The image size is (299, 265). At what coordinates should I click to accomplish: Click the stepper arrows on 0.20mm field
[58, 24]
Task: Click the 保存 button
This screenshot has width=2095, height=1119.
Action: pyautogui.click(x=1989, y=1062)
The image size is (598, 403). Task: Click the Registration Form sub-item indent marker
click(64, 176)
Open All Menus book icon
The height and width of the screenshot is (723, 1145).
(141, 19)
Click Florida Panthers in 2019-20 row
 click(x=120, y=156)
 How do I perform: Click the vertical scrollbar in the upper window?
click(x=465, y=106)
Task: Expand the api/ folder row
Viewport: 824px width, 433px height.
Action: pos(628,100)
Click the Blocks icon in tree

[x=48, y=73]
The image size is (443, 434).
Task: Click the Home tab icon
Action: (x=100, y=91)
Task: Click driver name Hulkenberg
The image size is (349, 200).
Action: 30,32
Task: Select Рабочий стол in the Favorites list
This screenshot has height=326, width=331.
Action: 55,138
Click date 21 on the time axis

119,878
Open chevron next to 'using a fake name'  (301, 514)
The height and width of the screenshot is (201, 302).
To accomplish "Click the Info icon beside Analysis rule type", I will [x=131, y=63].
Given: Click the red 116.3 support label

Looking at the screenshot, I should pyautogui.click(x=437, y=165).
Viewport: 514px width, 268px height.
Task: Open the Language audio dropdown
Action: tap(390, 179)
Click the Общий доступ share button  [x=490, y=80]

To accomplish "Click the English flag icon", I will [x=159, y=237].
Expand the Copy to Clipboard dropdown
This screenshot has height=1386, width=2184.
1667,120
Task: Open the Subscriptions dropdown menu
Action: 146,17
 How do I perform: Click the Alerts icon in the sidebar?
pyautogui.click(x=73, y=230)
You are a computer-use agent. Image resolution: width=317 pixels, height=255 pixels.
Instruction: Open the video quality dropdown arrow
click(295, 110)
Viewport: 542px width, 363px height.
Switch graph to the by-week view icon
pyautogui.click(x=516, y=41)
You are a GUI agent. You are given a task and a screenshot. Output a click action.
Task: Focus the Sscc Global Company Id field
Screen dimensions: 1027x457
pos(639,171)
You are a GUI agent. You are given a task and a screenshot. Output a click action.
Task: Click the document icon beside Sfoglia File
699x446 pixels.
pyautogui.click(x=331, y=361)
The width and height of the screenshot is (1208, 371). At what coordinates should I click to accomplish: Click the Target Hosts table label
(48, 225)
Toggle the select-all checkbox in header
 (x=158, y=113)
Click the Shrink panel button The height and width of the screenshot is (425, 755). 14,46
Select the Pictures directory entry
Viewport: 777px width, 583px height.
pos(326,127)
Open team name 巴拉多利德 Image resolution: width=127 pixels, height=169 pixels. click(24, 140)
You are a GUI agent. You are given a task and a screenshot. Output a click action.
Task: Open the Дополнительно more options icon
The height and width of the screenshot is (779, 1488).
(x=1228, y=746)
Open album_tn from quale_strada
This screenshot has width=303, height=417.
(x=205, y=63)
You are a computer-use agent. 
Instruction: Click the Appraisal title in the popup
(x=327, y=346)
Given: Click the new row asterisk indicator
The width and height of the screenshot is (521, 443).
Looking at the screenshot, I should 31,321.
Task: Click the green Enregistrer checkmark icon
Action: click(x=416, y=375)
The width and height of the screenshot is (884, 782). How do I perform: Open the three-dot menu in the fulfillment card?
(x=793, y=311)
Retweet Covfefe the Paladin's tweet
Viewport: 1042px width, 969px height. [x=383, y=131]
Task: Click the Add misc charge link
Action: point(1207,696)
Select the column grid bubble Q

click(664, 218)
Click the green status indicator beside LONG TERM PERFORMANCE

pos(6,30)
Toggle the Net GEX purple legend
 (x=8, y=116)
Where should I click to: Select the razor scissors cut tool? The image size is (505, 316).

=-=-=

**The exercise**
Can you turn all of the data above into a numbered list, leaving out the blank lines?

**Exercise answer**
1. The image size is (299, 265). At what coordinates should I click to accomplish: Click the stepper arrows on 0.20mm field
2. [58, 24]
3. Task: Click the 保存 button
4. This screenshot has width=2095, height=1119.
5. Action: pyautogui.click(x=1989, y=1062)
6. The image size is (598, 403). Task: Click the Registration Form sub-item indent marker
7. click(64, 176)
8. Open All Menus book icon
9. The height and width of the screenshot is (723, 1145).
10. (141, 19)
11. Click Florida Panthers in 2019-20 row
12.  click(x=120, y=156)
13.  How do I perform: Click the vertical scrollbar in the upper window?
14. click(x=465, y=106)
15. Task: Expand the api/ folder row
16. Viewport: 824px width, 433px height.
17. Action: pos(628,100)
18. Click the Blocks icon in tree
19. [x=48, y=73]
20. The image size is (443, 434).
21. Task: Click the Home tab icon
22. Action: (x=100, y=91)
23. Task: Click driver name Hulkenberg
24. The image size is (349, 200).
25. Action: 30,32
26. Task: Select Рабочий стол in the Favorites list
27. This screenshot has height=326, width=331.
28. Action: 55,138
29. Click date 21 on the time axis
30. 119,878
31. Open chevron next to 'using a fake name'  (301, 514)
32. The height and width of the screenshot is (201, 302).
33. To accomplish "Click the Info icon beside Analysis rule type", I will [x=131, y=63].
34. Given: Click the red 116.3 support label
35. Looking at the screenshot, I should pyautogui.click(x=437, y=165).
36. Viewport: 514px width, 268px height.
37. Task: Open the Language audio dropdown
38. Action: tap(390, 179)
39. Click the Общий доступ share button  [x=490, y=80]
40. To accomplish "Click the English flag icon", I will [x=159, y=237].
41. Expand the Copy to Clipboard dropdown
42. This screenshot has height=1386, width=2184.
43. 1667,120
44. Task: Open the Subscriptions dropdown menu
45. Action: 146,17
46.  How do I perform: Click the Alerts icon in the sidebar?
47. pyautogui.click(x=73, y=230)
48. You are a computer-use agent. Image resolution: width=317 pixels, height=255 pixels.
49. Instruction: Open the video quality dropdown arrow
50. click(295, 110)
51. Viewport: 542px width, 363px height.
52. Switch graph to the by-week view icon
53. pyautogui.click(x=516, y=41)
54. You are a GUI agent. You are given a task and a screenshot. Output a click action.
55. Task: Focus the Sscc Global Company Id field
56. Screen dimensions: 1027x457
57. pos(639,171)
58. You are a GUI agent. You are given a task and a screenshot. Output a click action.
59. Task: Click the document icon beside Sfoglia File
60. 699x446 pixels.
61. pyautogui.click(x=331, y=361)
62. The width and height of the screenshot is (1208, 371). At what coordinates should I click to accomplish: Click the Target Hosts table label
63. (48, 225)
64. Toggle the select-all checkbox in header
65.  (x=158, y=113)
66. Click the Shrink panel button The height and width of the screenshot is (425, 755). 14,46
67. Select the Pictures directory entry
68. Viewport: 777px width, 583px height.
69. pos(326,127)
70. Open team name 巴拉多利德 Image resolution: width=127 pixels, height=169 pixels. click(24, 140)
71. You are a GUI agent. You are given a task and a screenshot. Output a click action.
72. Task: Open the Дополнительно more options icon
73. The height and width of the screenshot is (779, 1488).
74. (x=1228, y=746)
75. Open album_tn from quale_strada
76. This screenshot has width=303, height=417.
77. (x=205, y=63)
78. You are a computer-use agent. 
79. Instruction: Click the Appraisal title in the popup
80. (x=327, y=346)
81. Given: Click the new row asterisk indicator
82. The width and height of the screenshot is (521, 443).
83. Looking at the screenshot, I should 31,321.
84. Task: Click the green Enregistrer checkmark icon
85. Action: click(x=416, y=375)
86. The width and height of the screenshot is (884, 782). How do I perform: Open the three-dot menu in the fulfillment card?
87. (x=793, y=311)
88. Retweet Covfefe the Paladin's tweet
89. Viewport: 1042px width, 969px height. [x=383, y=131]
90. Task: Click the Add misc charge link
91. Action: point(1207,696)
92. Select the column grid bubble Q
93. click(664, 218)
94. Click the green status indicator beside LONG TERM PERFORMANCE
95. pos(6,30)
96. Toggle the Net GEX purple legend
97.  (x=8, y=116)
98. Where should I click to: Select the razor scissors cut tool? The image size is (505, 316).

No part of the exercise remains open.